Corporate XP and SP2

J

Jupiter Jones [MVP]

As I said before "You are treading very close to the excuses made by
the thieves (AKA pirates) to justify their own stealing."

Call it what you want, it is wrong and dishonest people do it.
Nothing can change the fact they are dishonest whether you believe it
or not.

Whether there is loss or not is not relevant.
You are not authorized to use the license if acquired this way.
Microsoft may lose or may not.
Microsoft made the product and Microsoft determines the license terms.
It is NOT for you or me to decide if there is loss to Microsoft or
anyone else.


The fact there is a violation of the license is a loss even if you do
not see the loss.

If you can not see the potential loss for either party in this
instance you are to far gone and what you need is far outside the
scope of this newsgroup.
 
T

Testy

That is the greatest piece of rationalization I have ever read! I guess it
makes you sleep better at night believing you are not a thief.

Testy
 
R

Rock

Al said:
Stealing requires that something be removed from one possessor illegally
and against his will, and given over to the use of another possessor.
When someone uses a corporate license, the company that has purchased
that license hasn't lost it, or the ability to use it. Nothing has been
taken from them. Hence, no theft has occurred.

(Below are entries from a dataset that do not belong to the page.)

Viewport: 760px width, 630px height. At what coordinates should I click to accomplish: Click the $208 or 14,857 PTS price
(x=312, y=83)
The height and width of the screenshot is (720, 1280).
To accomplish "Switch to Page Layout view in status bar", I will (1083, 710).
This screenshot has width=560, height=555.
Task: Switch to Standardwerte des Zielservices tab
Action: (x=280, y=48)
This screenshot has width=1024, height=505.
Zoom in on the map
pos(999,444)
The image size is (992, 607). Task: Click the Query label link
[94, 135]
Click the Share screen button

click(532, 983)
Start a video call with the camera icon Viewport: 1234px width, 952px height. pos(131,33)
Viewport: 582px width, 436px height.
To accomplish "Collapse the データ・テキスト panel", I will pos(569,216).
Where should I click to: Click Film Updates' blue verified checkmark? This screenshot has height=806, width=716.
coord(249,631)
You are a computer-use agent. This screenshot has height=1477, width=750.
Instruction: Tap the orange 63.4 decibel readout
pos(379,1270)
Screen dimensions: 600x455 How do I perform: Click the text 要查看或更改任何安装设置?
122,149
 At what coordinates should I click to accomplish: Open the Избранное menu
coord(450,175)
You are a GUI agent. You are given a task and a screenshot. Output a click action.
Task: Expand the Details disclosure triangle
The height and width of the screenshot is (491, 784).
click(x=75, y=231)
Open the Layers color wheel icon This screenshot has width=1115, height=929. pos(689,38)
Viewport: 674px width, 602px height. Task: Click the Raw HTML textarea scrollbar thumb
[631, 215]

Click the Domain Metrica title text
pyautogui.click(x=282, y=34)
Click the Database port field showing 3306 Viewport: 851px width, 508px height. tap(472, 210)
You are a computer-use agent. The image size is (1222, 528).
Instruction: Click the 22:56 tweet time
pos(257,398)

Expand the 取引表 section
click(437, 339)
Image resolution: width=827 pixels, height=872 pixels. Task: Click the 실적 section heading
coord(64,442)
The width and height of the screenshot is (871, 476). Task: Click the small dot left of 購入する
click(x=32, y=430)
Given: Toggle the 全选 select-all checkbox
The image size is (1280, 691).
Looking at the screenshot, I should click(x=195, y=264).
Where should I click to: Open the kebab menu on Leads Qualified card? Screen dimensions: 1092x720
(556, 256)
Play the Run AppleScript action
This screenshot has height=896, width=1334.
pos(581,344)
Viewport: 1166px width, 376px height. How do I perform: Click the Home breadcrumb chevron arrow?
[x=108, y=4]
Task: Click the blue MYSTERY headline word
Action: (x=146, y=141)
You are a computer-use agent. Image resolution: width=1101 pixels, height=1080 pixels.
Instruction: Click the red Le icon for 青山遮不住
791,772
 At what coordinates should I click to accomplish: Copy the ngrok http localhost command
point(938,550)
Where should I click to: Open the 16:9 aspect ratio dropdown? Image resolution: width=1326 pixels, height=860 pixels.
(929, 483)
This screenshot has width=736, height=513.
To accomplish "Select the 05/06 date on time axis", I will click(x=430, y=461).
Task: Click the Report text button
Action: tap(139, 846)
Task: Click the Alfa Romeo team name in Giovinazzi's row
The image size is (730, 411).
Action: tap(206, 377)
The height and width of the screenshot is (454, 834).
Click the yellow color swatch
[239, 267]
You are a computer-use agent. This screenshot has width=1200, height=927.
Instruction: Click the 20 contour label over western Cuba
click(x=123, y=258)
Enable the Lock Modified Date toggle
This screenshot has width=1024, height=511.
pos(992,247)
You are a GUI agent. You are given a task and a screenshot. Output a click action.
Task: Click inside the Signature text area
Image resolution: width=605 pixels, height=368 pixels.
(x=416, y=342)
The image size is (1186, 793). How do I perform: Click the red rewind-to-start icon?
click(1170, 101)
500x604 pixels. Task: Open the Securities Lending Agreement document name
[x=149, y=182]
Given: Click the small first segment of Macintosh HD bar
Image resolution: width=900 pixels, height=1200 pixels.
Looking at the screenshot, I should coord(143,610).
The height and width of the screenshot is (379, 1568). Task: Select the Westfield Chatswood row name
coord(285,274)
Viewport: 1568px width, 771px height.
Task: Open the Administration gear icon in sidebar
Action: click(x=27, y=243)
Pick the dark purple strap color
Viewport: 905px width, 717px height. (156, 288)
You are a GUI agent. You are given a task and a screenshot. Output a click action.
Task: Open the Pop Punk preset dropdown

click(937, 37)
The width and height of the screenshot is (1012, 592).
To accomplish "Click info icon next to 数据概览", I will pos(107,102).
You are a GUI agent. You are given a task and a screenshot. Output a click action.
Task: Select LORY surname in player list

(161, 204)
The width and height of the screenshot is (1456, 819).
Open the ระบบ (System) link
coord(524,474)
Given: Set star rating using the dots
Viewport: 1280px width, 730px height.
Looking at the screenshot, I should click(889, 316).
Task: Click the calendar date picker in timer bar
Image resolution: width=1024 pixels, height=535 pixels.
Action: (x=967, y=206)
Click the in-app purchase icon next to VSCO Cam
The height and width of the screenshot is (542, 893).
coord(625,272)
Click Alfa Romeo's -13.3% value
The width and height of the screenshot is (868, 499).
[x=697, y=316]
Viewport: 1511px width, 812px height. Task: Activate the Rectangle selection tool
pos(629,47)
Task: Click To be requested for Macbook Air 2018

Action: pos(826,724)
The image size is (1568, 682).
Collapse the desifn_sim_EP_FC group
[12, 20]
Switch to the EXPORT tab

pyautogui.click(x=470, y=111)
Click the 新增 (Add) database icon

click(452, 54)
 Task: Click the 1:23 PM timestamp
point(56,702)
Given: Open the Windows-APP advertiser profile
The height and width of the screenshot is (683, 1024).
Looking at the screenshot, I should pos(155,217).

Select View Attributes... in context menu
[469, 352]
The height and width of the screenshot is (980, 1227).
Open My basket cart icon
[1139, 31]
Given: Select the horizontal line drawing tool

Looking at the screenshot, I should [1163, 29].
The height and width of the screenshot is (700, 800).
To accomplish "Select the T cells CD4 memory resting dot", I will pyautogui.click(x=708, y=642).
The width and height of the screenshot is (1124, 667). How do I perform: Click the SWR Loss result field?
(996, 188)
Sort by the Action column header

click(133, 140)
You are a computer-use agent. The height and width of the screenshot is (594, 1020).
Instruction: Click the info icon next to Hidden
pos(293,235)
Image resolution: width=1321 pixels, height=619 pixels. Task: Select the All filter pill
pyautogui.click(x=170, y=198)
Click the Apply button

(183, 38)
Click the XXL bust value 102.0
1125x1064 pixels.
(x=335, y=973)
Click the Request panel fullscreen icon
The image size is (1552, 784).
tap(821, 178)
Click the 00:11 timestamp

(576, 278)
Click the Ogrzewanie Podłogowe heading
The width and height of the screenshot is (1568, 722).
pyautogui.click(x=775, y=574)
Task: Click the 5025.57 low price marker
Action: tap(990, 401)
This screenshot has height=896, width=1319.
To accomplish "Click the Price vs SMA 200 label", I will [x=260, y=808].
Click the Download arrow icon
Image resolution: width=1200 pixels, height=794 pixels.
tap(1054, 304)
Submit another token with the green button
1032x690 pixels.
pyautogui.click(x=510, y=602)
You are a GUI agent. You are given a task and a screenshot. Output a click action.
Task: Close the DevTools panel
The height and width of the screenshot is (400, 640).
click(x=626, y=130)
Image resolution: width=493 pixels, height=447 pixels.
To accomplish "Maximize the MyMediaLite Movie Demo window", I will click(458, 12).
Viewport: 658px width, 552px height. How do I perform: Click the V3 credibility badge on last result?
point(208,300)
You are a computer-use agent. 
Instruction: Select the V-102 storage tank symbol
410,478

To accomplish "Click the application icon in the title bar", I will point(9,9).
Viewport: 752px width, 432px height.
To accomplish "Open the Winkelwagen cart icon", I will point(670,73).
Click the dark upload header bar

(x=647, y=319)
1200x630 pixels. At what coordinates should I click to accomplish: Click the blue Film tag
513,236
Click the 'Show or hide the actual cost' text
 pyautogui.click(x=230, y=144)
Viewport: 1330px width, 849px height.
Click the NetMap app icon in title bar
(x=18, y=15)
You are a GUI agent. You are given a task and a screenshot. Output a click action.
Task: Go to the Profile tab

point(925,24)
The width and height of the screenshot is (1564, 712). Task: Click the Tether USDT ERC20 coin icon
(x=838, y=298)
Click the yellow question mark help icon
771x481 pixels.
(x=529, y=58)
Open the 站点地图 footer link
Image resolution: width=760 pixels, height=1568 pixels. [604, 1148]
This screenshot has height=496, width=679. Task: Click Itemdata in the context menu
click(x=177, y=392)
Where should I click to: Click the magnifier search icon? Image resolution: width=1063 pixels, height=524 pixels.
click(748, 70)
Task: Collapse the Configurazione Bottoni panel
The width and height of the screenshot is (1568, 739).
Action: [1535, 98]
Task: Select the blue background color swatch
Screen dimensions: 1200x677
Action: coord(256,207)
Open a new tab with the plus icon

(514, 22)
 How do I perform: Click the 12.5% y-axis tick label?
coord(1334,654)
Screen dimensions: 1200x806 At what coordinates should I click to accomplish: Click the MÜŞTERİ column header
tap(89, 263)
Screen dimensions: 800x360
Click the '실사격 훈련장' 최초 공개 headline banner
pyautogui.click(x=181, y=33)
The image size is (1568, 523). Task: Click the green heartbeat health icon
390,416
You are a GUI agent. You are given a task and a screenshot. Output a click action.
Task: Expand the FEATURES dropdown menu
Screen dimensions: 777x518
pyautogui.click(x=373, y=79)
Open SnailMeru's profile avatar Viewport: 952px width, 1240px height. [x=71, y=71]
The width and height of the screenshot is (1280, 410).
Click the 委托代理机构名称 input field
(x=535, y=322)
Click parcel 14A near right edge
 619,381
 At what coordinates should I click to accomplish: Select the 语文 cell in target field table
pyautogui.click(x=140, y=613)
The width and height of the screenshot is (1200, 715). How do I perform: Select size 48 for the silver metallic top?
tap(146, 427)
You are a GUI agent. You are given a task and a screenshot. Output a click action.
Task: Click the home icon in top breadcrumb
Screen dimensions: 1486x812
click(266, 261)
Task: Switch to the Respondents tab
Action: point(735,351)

Theft consists of many things, not just what you mention --- Theft by
fraud, deception or false pretenses, theft of intellectual property,
ideas, etc, etc. It doesn't hinge on whether one party looses the
ability to use something. That is an element of certain types of theft,
but not all.
 
F

Frank

I see no reason for moralizing about corporate copies. The
installation is crippled anyway, almost unusable.
 
J

Jupiter Jones [MVP]

The Volume License (corporate) is not "crippled" at all.
Volume License is identical to Windows XP Pro that is available
through retail channels without activation.
Whatever your source, it is incorrect.
 
N

NobodyMan

The theft isn't from Microsoft, because Microsoft hasn't lost
anything. Therefore no theft has occurred. There is no particular
reason to suppose that a person using a pirated version of the OS
would have gone out and bought the OS, had the pirate edition not
been available. This might be the case, but it also might *not* be
the case. And there is no way to demonstrate that it is the case.
Besides, theft is taking something real that already exists, not
potentially depriving someone of possible, speculative, additional
future earnings.


MS does lose something when you steal a volume license key - they lose
the revenue that is do them when that installation of that Volume
License is not paid for.
When a pirated edition of Windows is used, it is copied. Nothing
happens to the original edition. It does not cease to be.
Microsoft does not lose the money it made by selling the original
edition. Copying is not theft. It may involve an infringement of
the Microsoft license agreement, but that is not theft.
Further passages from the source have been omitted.